Se Zcash (ZEC) è stata una delle vincitrici del 2025, il 2026 potrebbe diventare l’anno per Monero (XMR).
Vari fattori indicano che XMR ha il potenziale per emergere come una delle protagoniste nel 2026. Tuttavia, le stesse caratteristiche rendono anche XMR un asset sensibile. Potrebbero esporre utenti e investitori a rischi legali.
Domanda stabile di transazioni on-chain nel corso di molti anni
Il primo catalizzatore arriva dalla domanda di transazioni on-chain di XMR. Questa tendenza è chiaramente evidenziata dai dati della blockchain.
I dati di Bitinfocharts monitorano il numero di transazioni giornaliere per le tre principali crypto orientate alla privacy, negli ultimi tre anni circa.
I volumi di transazioni di ZEC e DASH sono aumentati nell’ultimo trimestre del 2025, per poi subire un forte calo. Al contrario, il numero di transazioni di XMR è rimasto stabile per molti anni consecutivi.

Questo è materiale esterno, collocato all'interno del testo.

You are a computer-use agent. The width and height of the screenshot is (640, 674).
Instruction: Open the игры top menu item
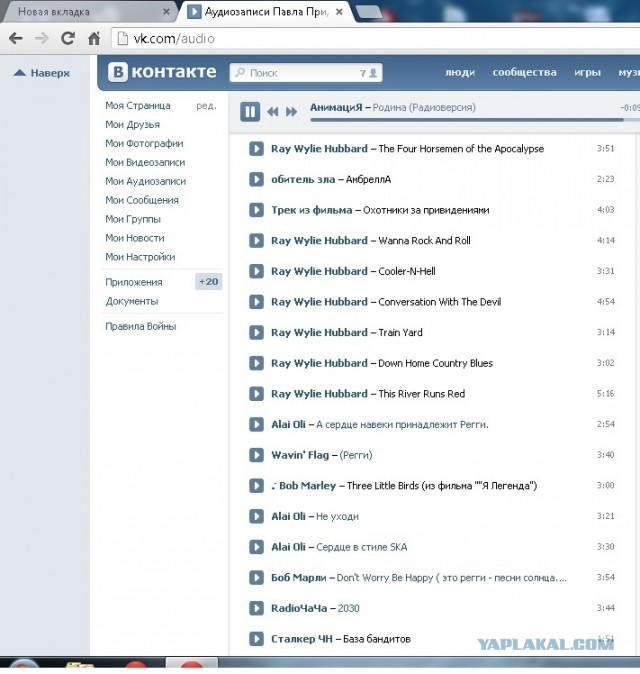coord(587,73)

Una domanda stabile offre una solida base per la crescita e la stabilità a lungo termine. Si differenzia fondamentalmente dalla crescita trainata dall’hype e dalla speculazione di breve periodo.
Inoltre, recenti report suggeriscono che su orizzonti temporali più lunghi XMR mostra volumi di trading e attività degli utenti superiori sia a ZEC che a DASH.
Monero potrebbe evitare rischi simili a quelli di Zcash (ZEC)
Il secondo catalizzatore proviene dai segnali di una forte e costante attività di sviluppo intorno a Monero.
A differenza di molti progetti, Monero (XMR) non opera sotto una vera e propria azienda. Una comunità decentralizzata di ricercatori, sviluppatori e volontari si occupa della manutenzione e dello sviluppo del protocollo.
Questa struttura aiuta XMR a evitare rischi simili a quelli affrontati dal team di sviluppo di ZEC. Molti investitori ritengono che tale fattore possa favorire nuovi massimi di prezzo. Questo aspetto è particolarmente importante in un contesto in cui gli investitori evitano sempre più asset con rischi legati a una governance centralizzata.
“XMR rimane la più interessante fra le altcoin large cap nel mio radar per il prossimo futuro. Ha una storia di utilizzo reale come denaro privato che dura da un decennio, non una speculazione trainata dall’hype. Inoltre, XMR evita la pesante influenza aziendale che si osserva con ZEC. Un superamento del massimo storico potrebbe favorire un importante movimento rialzista,” ha spiegato l’investitore The Crypto Dog .
I dati di Artemis mostrano anche che i commit settimanali dei developer core di Monero hanno raggiunto quota 400 a fine dicembre dello scorso anno, segnando un massimo storico.
Questo segnale riflette un forte impegno della community di sviluppatori. Potrebbe aiutare a rafforzare la fiducia dei nuovi investitori.
La privacy diventa centrale nell’era della dichiarazione delle tasse sulle crypto
Il terzo catalizzatore deriva dalla crescente domanda di privacy, in seguito all’entrata in vigore dei nuovi regimi di tassazione crypto nel 2026.
Un report di BeInCrypto spiega che la nuova direttiva europea DAC8 sulla trasparenza fiscale degli asset digitali è entrata in vigore il 1° gennaio 2026. Questa normativa impone a exchange, broker e custodi di segnalare alle autorità fiscali nazionali dati dettagliati su utenti e transazioni.
“Monero (XMR) rappresenta il peggior incubo per le autorità fiscali. È progettato fin dall’inizio per resistere al tracciamento tramite ring signature, transazioni confidenziali e indirizzi stealth,” ha spiegato l’investitore CR1337 .
L’utilizzo di XMR per occultare le transazioni potrebbe essere considerato illegale in molti sistemi giuridici. Tuttavia, questa realtà riflette comunque una parte della domanda di mercato.
Questa dinamica somiglia a un’arma a doppio taglio. All’aumentare delle pressioni normative, cresce anche la richiesta di strumenti per la privacy. Pertanto, un mercato per Monero continua a esistere, a patto che la crypto offra una reale utilità in linea con gli obiettivi degli utenti.
Tuttavia, agire contro le autorità e gli interessi governativi espone anche gli utenti di XMR a rischi legali.